Docs on sub-model workflow for generated quantities, predictions, and performance optimisations #810

yebai · 2025-02-14T15:09:52Z

@torfjelde raised in TuringLang/Turing.jl#2485 (comment) in certain cases, we might want to skip certain variables during inference time, e.g. these variables are for forecasting:

@model function demo_used_for_prediction()
    x ~ Normal()
    # Let's sample some predictions!
    y_predict ~ Normal(x, 1)
end

chain = sample(demo(), sampler, num_samples)
generated_quantities(demo_used_for_prediction(), chain)

I have previously suggested a workflow of (a similar idea is re-suggested by @penelopeysm TuringLang/Turing.jl#2485 (comment))

@model function demo()
    x ~ Normal()
end

chain = sample(demo(), sampler, num_samples)


@model function demo_used_for_prediction()
    x ~ to_submodel(demo())
    # Let's sample some predictions!
    y_predict ~ Normal(x, 1)
end

generated_quantities(demo_used_for_prediction(), chain)

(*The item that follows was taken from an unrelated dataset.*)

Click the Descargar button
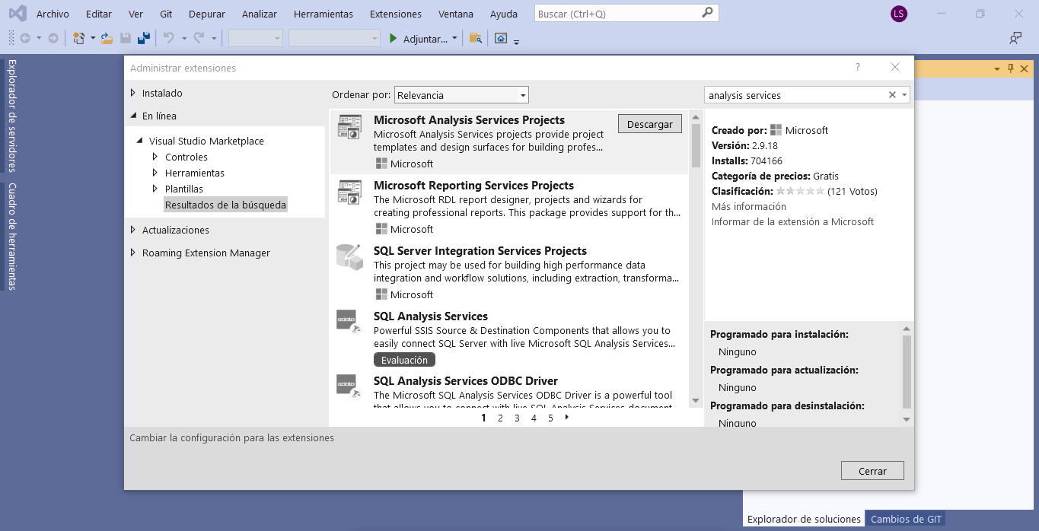Image resolution: width=1039 pixels, height=531 pixels. [649, 124]
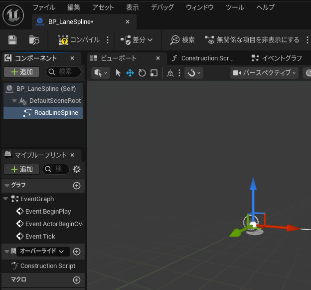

The above works well for forecasting and generated quantities. Is there any extra reason why a functionality like #589 or #510 is needed?

yebai · 2025-02-14T15:32:58Z

Is there any extra reason why a functionality like #589 or #510 is needed?

Specific models want to compute log density more efficiently, e.g. via utilising Turing.@addlogprob!, but they still want to use the standard ~ notation for other purposes, e.g. sampling from the generative process. For a concrete example, see CDCgov/Rt-without-renewal#254 (comment).

My general thought is that:

Syntax like @is_inference mixes inference and model specification (i.e. certain parts of model implementation depend on inference-time flags), which is slightly against the principle of decoupling inference and models
we can write a wrapper model for different purposes, each utilising different sub-models: for example, we could have a sub-model utilising Turing.addlogprob! and another sub-model utilising ~. The two models can be equivalent mathematically but offer different performance characteristics.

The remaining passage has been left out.